_What this task involves_
Without omission or alteration, write out all of the data.

_Exercise data_
----

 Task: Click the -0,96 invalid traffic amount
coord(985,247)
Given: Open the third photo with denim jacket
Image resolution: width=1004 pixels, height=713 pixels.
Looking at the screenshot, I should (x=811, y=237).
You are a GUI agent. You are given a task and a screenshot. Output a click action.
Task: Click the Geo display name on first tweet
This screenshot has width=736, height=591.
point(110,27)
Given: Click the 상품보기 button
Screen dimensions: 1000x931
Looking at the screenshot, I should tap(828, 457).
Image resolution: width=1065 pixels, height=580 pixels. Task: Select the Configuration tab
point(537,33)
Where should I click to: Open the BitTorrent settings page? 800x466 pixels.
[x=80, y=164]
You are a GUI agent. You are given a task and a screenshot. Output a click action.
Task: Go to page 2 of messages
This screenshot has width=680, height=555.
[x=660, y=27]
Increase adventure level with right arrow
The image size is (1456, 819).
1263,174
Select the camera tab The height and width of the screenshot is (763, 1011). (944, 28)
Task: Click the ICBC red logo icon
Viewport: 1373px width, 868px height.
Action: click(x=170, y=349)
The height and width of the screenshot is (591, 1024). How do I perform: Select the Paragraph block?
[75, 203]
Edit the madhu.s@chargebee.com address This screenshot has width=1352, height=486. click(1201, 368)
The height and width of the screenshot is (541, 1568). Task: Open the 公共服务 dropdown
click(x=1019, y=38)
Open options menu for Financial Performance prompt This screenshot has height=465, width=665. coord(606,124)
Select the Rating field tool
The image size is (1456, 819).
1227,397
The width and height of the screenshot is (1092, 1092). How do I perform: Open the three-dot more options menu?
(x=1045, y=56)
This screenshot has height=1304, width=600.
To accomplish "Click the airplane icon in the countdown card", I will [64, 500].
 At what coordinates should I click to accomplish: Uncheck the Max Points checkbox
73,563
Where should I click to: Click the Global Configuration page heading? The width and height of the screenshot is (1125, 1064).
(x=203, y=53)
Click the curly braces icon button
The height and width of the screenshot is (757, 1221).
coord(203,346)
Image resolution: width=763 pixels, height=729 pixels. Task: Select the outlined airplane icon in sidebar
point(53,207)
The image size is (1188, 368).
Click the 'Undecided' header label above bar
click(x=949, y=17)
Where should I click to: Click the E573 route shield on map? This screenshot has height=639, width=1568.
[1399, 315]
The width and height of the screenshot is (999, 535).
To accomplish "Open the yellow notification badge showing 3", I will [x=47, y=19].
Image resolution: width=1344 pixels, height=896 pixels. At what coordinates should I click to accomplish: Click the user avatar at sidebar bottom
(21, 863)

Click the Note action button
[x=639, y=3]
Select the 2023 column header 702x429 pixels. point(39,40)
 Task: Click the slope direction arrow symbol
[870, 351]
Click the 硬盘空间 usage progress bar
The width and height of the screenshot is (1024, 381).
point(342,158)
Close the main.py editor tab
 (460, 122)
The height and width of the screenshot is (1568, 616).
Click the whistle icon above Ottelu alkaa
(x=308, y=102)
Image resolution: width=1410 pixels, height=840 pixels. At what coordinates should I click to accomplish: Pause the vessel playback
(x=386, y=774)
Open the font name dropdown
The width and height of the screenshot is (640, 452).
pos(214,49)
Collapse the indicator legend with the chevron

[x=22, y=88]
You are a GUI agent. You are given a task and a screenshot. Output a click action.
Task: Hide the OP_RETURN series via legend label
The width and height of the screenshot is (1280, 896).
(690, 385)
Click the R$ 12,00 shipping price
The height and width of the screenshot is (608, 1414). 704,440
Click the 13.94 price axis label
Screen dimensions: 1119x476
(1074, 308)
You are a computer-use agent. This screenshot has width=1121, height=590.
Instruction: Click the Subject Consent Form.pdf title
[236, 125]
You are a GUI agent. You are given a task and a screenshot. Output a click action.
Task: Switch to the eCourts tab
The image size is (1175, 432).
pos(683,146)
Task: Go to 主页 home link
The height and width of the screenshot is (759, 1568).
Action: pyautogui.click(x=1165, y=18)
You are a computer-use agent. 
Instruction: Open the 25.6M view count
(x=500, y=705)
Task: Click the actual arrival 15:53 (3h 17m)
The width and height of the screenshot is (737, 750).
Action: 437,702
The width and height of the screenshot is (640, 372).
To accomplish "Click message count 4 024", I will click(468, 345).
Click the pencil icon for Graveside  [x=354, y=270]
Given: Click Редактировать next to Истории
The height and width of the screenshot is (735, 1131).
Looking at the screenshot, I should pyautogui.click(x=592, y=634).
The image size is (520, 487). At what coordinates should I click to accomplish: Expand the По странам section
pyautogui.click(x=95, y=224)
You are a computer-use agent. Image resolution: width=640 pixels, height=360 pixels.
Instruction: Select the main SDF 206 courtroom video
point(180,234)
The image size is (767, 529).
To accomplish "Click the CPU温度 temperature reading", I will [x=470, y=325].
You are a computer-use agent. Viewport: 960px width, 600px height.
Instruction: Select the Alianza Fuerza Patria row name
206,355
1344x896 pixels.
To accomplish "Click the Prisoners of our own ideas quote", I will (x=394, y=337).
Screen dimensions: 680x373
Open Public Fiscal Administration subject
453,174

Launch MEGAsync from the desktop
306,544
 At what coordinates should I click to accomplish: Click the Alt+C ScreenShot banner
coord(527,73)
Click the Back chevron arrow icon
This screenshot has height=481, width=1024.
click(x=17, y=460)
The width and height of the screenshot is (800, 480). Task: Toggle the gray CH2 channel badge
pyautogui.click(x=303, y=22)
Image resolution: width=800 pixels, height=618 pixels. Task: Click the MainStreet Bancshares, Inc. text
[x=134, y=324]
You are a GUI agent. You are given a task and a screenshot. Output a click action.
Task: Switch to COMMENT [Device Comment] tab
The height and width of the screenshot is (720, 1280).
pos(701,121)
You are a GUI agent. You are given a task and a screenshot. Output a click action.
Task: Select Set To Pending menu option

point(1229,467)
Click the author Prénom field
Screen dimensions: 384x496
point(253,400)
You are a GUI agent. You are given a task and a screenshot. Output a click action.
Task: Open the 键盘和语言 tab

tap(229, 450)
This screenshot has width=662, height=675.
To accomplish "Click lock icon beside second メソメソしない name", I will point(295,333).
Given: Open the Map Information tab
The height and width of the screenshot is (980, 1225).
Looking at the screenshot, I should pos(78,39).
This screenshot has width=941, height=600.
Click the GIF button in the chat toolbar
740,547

----

_The completed task_
 Task: Click the -0,96 invalid traffic amount
coord(985,247)
Given: Open the third photo with denim jacket
Image resolution: width=1004 pixels, height=713 pixels.
Looking at the screenshot, I should (x=811, y=237).
You are a GUI agent. You are given a task and a screenshot. Output a click action.
Task: Click the Geo display name on first tweet
This screenshot has width=736, height=591.
point(110,27)
Given: Click the 상품보기 button
Screen dimensions: 1000x931
Looking at the screenshot, I should tap(828, 457).
Image resolution: width=1065 pixels, height=580 pixels. Task: Select the Configuration tab
point(537,33)
Where should I click to: Open the BitTorrent settings page? 800x466 pixels.
[x=80, y=164]
You are a GUI agent. You are given a task and a screenshot. Output a click action.
Task: Go to page 2 of messages
This screenshot has width=680, height=555.
[x=660, y=27]
Increase adventure level with right arrow
The image size is (1456, 819).
1263,174
Select the camera tab The height and width of the screenshot is (763, 1011). (944, 28)
Task: Click the ICBC red logo icon
Viewport: 1373px width, 868px height.
Action: click(x=170, y=349)
The height and width of the screenshot is (591, 1024). How do I perform: Select the Paragraph block?
[75, 203]
Edit the madhu.s@chargebee.com address This screenshot has width=1352, height=486. click(1201, 368)
The height and width of the screenshot is (541, 1568). Task: Open the 公共服务 dropdown
click(x=1019, y=38)
Open options menu for Financial Performance prompt This screenshot has height=465, width=665. coord(606,124)
Select the Rating field tool
The image size is (1456, 819).
1227,397
The width and height of the screenshot is (1092, 1092). How do I perform: Open the three-dot more options menu?
(x=1045, y=56)
This screenshot has height=1304, width=600.
To accomplish "Click the airplane icon in the countdown card", I will [64, 500].
 At what coordinates should I click to accomplish: Uncheck the Max Points checkbox
73,563
Where should I click to: Click the Global Configuration page heading? The width and height of the screenshot is (1125, 1064).
(x=203, y=53)
Click the curly braces icon button
The height and width of the screenshot is (757, 1221).
coord(203,346)
Image resolution: width=763 pixels, height=729 pixels. Task: Select the outlined airplane icon in sidebar
point(53,207)
The image size is (1188, 368).
Click the 'Undecided' header label above bar
click(x=949, y=17)
Where should I click to: Click the E573 route shield on map? This screenshot has height=639, width=1568.
[1399, 315]
The width and height of the screenshot is (999, 535).
To accomplish "Open the yellow notification badge showing 3", I will [x=47, y=19].
Image resolution: width=1344 pixels, height=896 pixels. At what coordinates should I click to accomplish: Click the user avatar at sidebar bottom
(21, 863)

Click the Note action button
[x=639, y=3]
Select the 2023 column header 702x429 pixels. point(39,40)
 Task: Click the slope direction arrow symbol
[870, 351]
Click the 硬盘空间 usage progress bar
The width and height of the screenshot is (1024, 381).
point(342,158)
Close the main.py editor tab
 (460, 122)
The height and width of the screenshot is (1568, 616).
Click the whistle icon above Ottelu alkaa
(x=308, y=102)
Image resolution: width=1410 pixels, height=840 pixels. At what coordinates should I click to accomplish: Pause the vessel playback
(x=386, y=774)
Open the font name dropdown
The width and height of the screenshot is (640, 452).
pos(214,49)
Collapse the indicator legend with the chevron

[x=22, y=88]
You are a GUI agent. You are given a task and a screenshot. Output a click action.
Task: Hide the OP_RETURN series via legend label
The width and height of the screenshot is (1280, 896).
(690, 385)
Click the R$ 12,00 shipping price
The height and width of the screenshot is (608, 1414). 704,440
Click the 13.94 price axis label
Screen dimensions: 1119x476
(1074, 308)
You are a computer-use agent. This screenshot has width=1121, height=590.
Instruction: Click the Subject Consent Form.pdf title
[236, 125]
You are a GUI agent. You are given a task and a screenshot. Output a click action.
Task: Switch to the eCourts tab
The image size is (1175, 432).
pos(683,146)
Task: Go to 主页 home link
The height and width of the screenshot is (759, 1568).
Action: pyautogui.click(x=1165, y=18)
You are a computer-use agent. 
Instruction: Open the 25.6M view count
(x=500, y=705)
Task: Click the actual arrival 15:53 (3h 17m)
The width and height of the screenshot is (737, 750).
Action: 437,702
The width and height of the screenshot is (640, 372).
To accomplish "Click message count 4 024", I will click(468, 345).
Click the pencil icon for Graveside  [x=354, y=270]
Given: Click Редактировать next to Истории
The height and width of the screenshot is (735, 1131).
Looking at the screenshot, I should pyautogui.click(x=592, y=634).
The image size is (520, 487). At what coordinates should I click to accomplish: Expand the По странам section
pyautogui.click(x=95, y=224)
You are a computer-use agent. Image resolution: width=640 pixels, height=360 pixels.
Instruction: Select the main SDF 206 courtroom video
point(180,234)
The image size is (767, 529).
To accomplish "Click the CPU温度 temperature reading", I will [x=470, y=325].
You are a computer-use agent. Viewport: 960px width, 600px height.
Instruction: Select the Alianza Fuerza Patria row name
206,355
1344x896 pixels.
To accomplish "Click the Prisoners of our own ideas quote", I will (x=394, y=337).
Screen dimensions: 680x373
Open Public Fiscal Administration subject
453,174

Launch MEGAsync from the desktop
306,544
 At what coordinates should I click to accomplish: Click the Alt+C ScreenShot banner
coord(527,73)
Click the Back chevron arrow icon
This screenshot has height=481, width=1024.
click(x=17, y=460)
The width and height of the screenshot is (800, 480). Task: Toggle the gray CH2 channel badge
pyautogui.click(x=303, y=22)
Image resolution: width=800 pixels, height=618 pixels. Task: Click the MainStreet Bancshares, Inc. text
[x=134, y=324]
You are a GUI agent. You are given a task and a screenshot. Output a click action.
Task: Switch to COMMENT [Device Comment] tab
The height and width of the screenshot is (720, 1280).
pos(701,121)
You are a GUI agent. You are given a task and a screenshot. Output a click action.
Task: Select Set To Pending menu option

point(1229,467)
Click the author Prénom field
Screen dimensions: 384x496
point(253,400)
You are a GUI agent. You are given a task and a screenshot. Output a click action.
Task: Open the 键盘和语言 tab

tap(229, 450)
This screenshot has width=662, height=675.
To accomplish "Click lock icon beside second メソメソしない name", I will point(295,333).
Given: Open the Map Information tab
The height and width of the screenshot is (980, 1225).
Looking at the screenshot, I should pos(78,39).
This screenshot has width=941, height=600.
Click the GIF button in the chat toolbar
740,547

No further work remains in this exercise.